Informelles Lernen im Job spielt für die Produktivität von Arbeitnehmern eine entscheidende Rolle. Im Vergleich zu klassischen Schulungen ist das Lernen von Vorgesetzten und Kollegen meist effektiver und kostengünstiger. Dieses Potenzial wird in Deutschland unterschätzt, wo formelle Qualifikationen und Zertifikate nach wie vor einen hohen Stellenwert genießen. Eine „Kultur des informellen Lernens“ empfiehlt daher der IZA-Fellow Andries de Grip (ROA, Universität Maastricht) in einem Artikel für IZA World of Labor.
„Lernen am Arbeitsplatz“ oder „informelles Lernen“ bezeichnet den Wissenszuwachs, den Beschäftigte durch die Arbeitspraxis selbst oder durch die Interaktion mit Vorgesetzten und Kollegen erlangen. Die Forschungserkenntnisse zeigen, dass das auf diese Weise gesteigerte Know-how der Mitarbeiter zu einer Reduzierung der Lohnstückkosten beiträgt – im verarbeitenden Gewerbe ebenso wie im Dienstleistungsbereich. Auch die rapide ansteigende Produktivität neuer Mitarbeiter im ersten Jahr der Betriebszugehörigkeit ist ein Beleg für die Effektivität des Lernens am Arbeitsplatz.

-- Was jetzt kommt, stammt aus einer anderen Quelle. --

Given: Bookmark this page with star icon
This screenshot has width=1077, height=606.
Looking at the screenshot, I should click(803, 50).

In deutschen Unternehmen spielt informelles Lernen dennoch eine vergleichsweise geringe Rolle: Laut OECD berichten nur 26% der deutschen Arbeitnehmer von täglichem Erkenntnisgewinn durch „learning by doing“ – in den USA sind es 44%. Vom regelmäßigen Austausch mit Kollegen und Vorgesetzen profitieren nur 16% der Befragten in Deutschland – verglichen mit 24% in den USA. Dabei wird informelles Lernen angesichts der durch den technologischen Fortschritt sinkenden Halbwertszeit von Ausbildungsinhalten immer wichtiger. Auch die verlängerte Lebensalterszeit mit steigendem Renteneintrittsalter erfordert ein häufigeres Dazulernen.

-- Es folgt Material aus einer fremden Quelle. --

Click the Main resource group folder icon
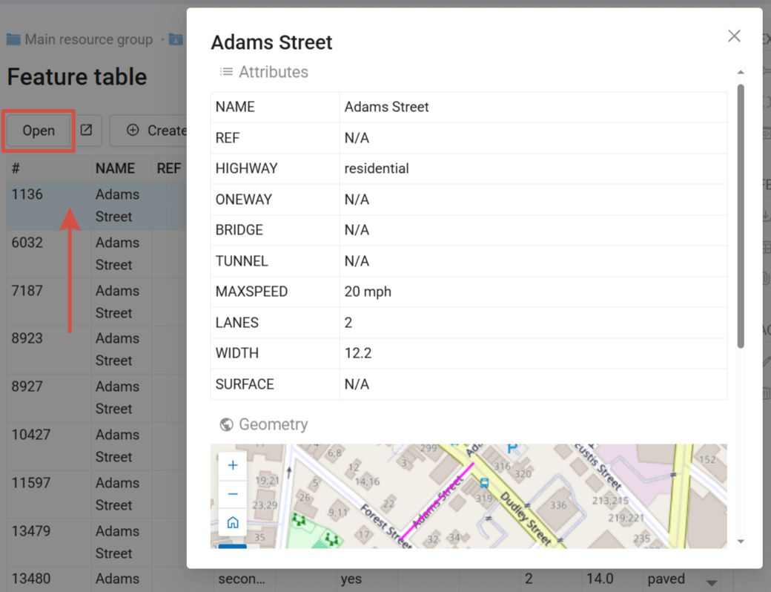The width and height of the screenshot is (771, 592). coord(13,39)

Ein Nachteil für den Arbeitnehmer besteht darin, dass zukünftige Arbeitgeber informelles Lernen nicht ausreichend anerkennen. Einige Länder haben daher bereits begonnen, das Lernen am Arbeitsplatz durch entsprechende Zertifikate stärker zu formalisieren. Davon profitieren auch die Unternehmen selbst, indem sie den Wissensstand der Belegschaft besser einschätzen und beispielsweise produktivere Teams zusammenstellen können. Immerhin entfällt bis zu 96% der gesamten Lernleistung von Beschäftigten auf die Arbeitspraxis.

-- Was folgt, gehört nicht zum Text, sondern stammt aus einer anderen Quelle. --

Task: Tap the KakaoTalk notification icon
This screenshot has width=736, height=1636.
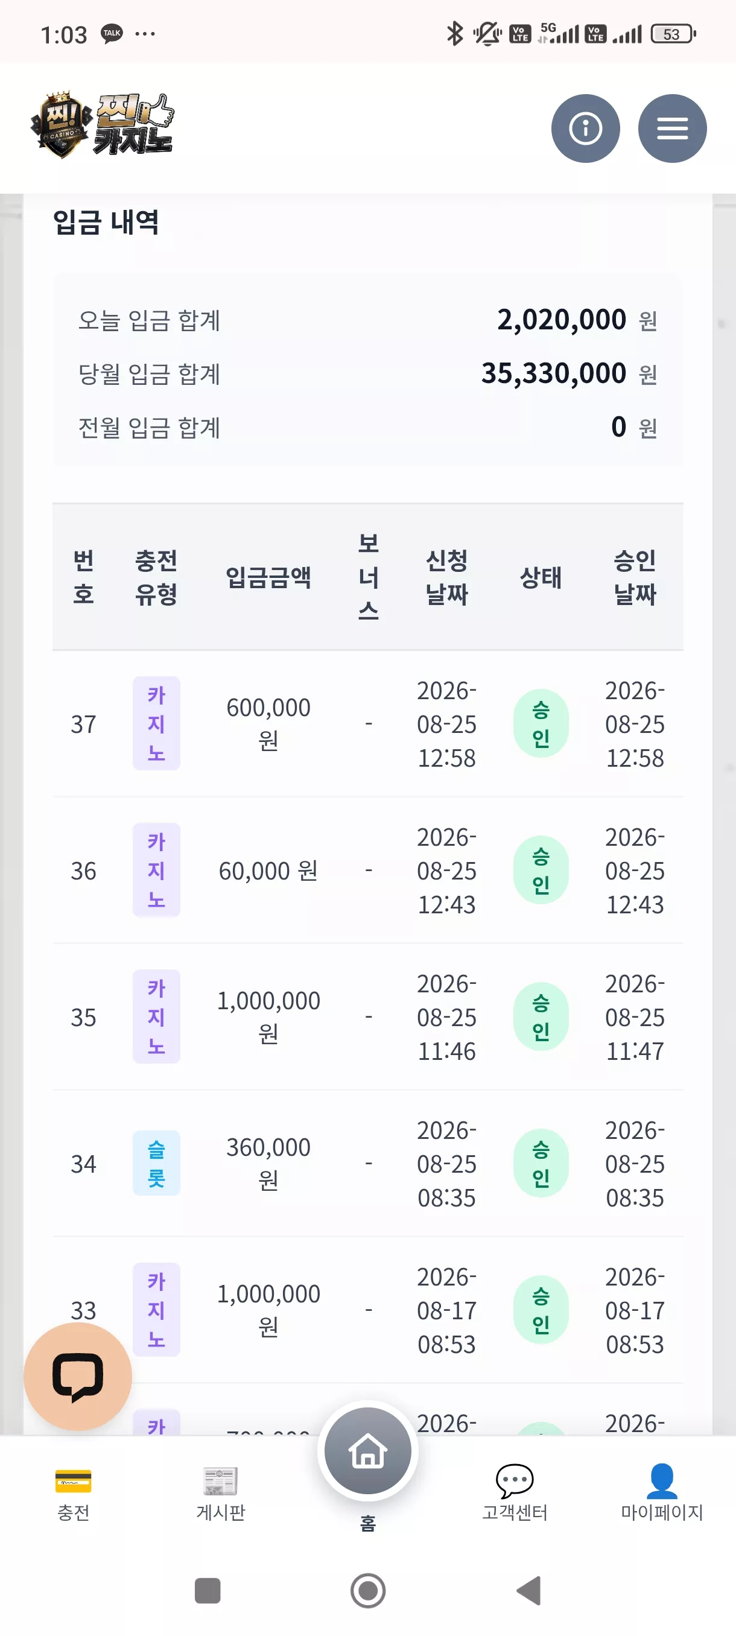Action: 112,34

Klassische Weiterbildungsmaßnahmen hätten zwar nach wie vor ihre Berechtigung, erklärt de Grip. Doch könnten Fortbildungen auf weniger Mitarbeiter konzentriert werden, die das Gelernte anschließend an ihre Kollegen weitergeben. „Die Unternehmen müssen eine Kultur des informellen Lernens schaffen“, fordert der Ökonom. Unterstützung könne die Bildungspolitik leisten, indem sie dafür sorgt, dass bereits in der Schule der Wert von informellem Lernen vermittelt wird.